|Summary:||ASTERISK-21447: Asterisk crashes while connecting to TCP peers|
|Reporter:||Zohair Raza (zuhairraza)||Labels:|
|Date Opened:||2013-04-16 00:20:29||Date Closed:||2013-06-03 19:09:03|
|Status:||Closed/Complete||Components:||. I did not set the category correctly.|
|Environment:||CentOS linux 2.6.32-279.19.1.el6.x86_64||Attachments:||( 0) astlogs.txt|
( 1) astsipsett.txt
( 2) backtrace3.txt
( 3) backtrace-threads3.txt
( 4) core-show-locks3.txt
( 5) gdb.txt
I ran in to this problem a couple of times, I have asterisk running in both TCP and UDP modes but the peers are configured as TCP. For some reason (maybe packet loss in the network) asterisk gets out of sync with phones and tries to make a connection with a port at which phone is not registered anymore.
The strange behavior is, after some time asterisk gets killed. I am not sure how to overcome this. What I am thinking is to somehow force asterisk to not connect with that peer if for eg X number of tries fail. I tried disabling qualify and originating session timers by asterisk but the connections were not being stopped.
I am attaching backtraces and asterisk log before the time of restarts.
|Comments:||By: Michael L. Young (elguero) 2013-04-16 08:27:12.102-0500|
Have you tried a newer version of Asterisk? That version is quite old and especially since I see this in the changelog for Asterisk 1.8.20 --> AST-2012-015: Resolve crashes due to large stack allocations when using TCP (http://downloads.asterisk.org/pub/telephony/asterisk/ChangeLog-1.8-current).

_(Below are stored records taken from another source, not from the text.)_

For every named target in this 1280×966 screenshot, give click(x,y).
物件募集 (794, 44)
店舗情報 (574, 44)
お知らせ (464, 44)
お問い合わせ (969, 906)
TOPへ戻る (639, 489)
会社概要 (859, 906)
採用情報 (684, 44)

By: Zohair Raza (zuhairraza) 2013-04-16 10:23:01.573-0500
One important thing I forgot to mention is, I am using this patch for cisco phones
I will try updating asterisk and see if it helps on another box, but it will be great if someone can find out what exactly the problem in the code is.

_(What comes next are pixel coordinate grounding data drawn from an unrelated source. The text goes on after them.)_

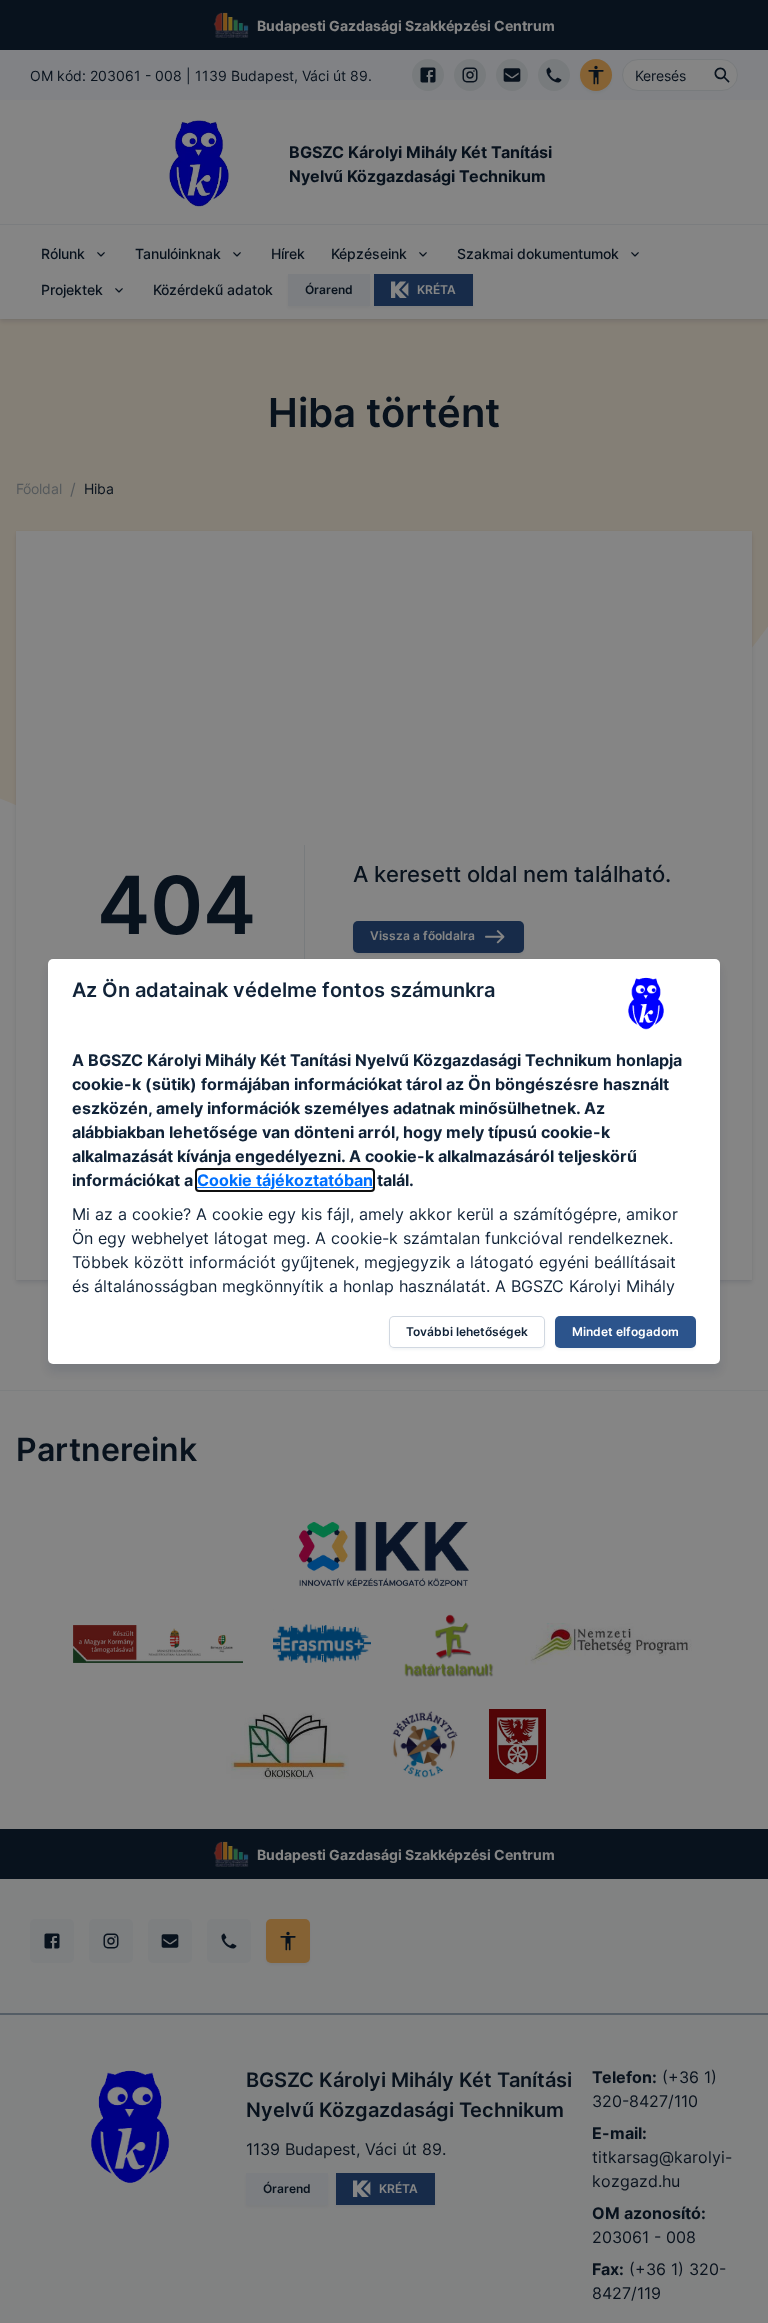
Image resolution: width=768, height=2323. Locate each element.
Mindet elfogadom (625, 1331)
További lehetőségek (467, 1331)
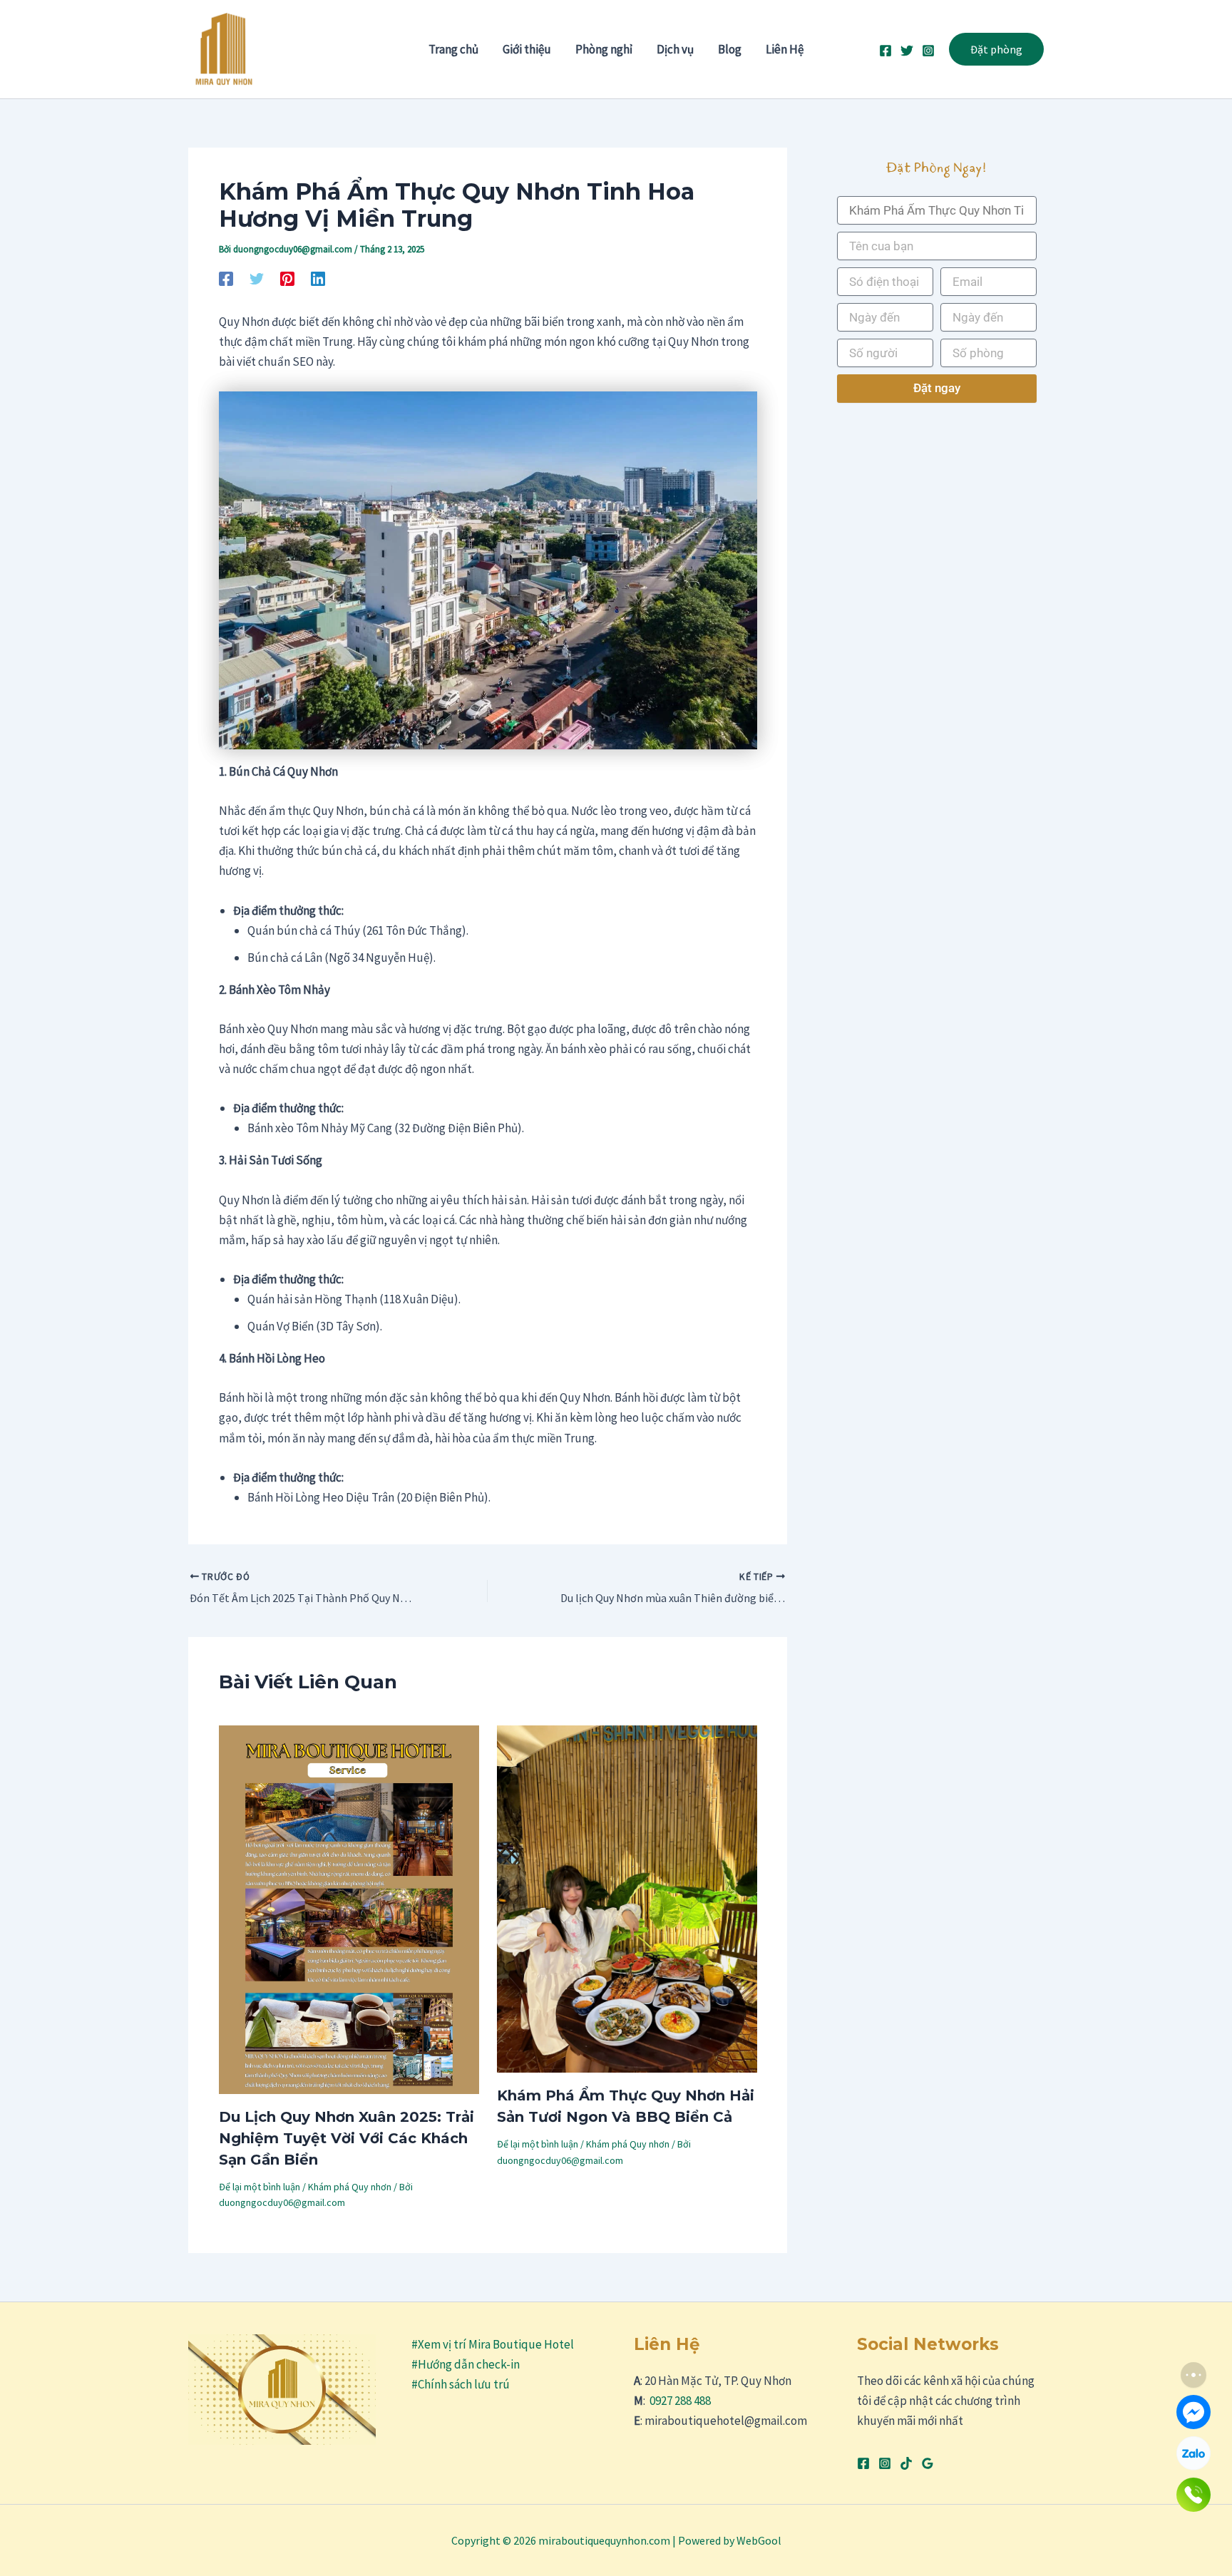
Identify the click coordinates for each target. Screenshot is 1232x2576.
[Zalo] (1193, 2453)
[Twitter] (906, 50)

Because I think on the new box, I will not be able to reproduce the issue.
The patch is for 126.96.36.199, is there a short way to convert it for the current 1.8 version or I will have to manually add lines?
By: Michael L. Young (elguero) 2013-04-16 11:11:49.075-0500
Zohair, that is what I am trying to point out to you... what I think the issue might be. If you can't reproduce the issue with the latest version of Asterisk 1.8, that means the issue has been fixed and we we don't have to worry about it :)
In regards to your patch question, you can try applying the patch and see if it succeeds. If not, you can ask the author of the patch to post an updated patch to the issue.
By: Zohair Raza (zuhairraza) 2013-04-16 11:29:04.802-0500
I understand, but I think once I know that I will be able to reproduce the issue on latest version.
As of now, I put the phones that have those errors back to udp mode and I haven't seen any error yet. I left one phone on tcp to see if problem starts but not started yet, the system is up for last 10 hours.
I will try updating anyway but what if it happens in future (this makes me worry) as you would also have noticed that problem comes in when higher authorities are on call :P and we are in a trouble :)
By: Zohair Raza (zuhairraza) 2013-04-18 11:46:39.391-0500
I tried to simulate on another system (clone of the first) but asterisk didn't crash, maybe because it only has two phones.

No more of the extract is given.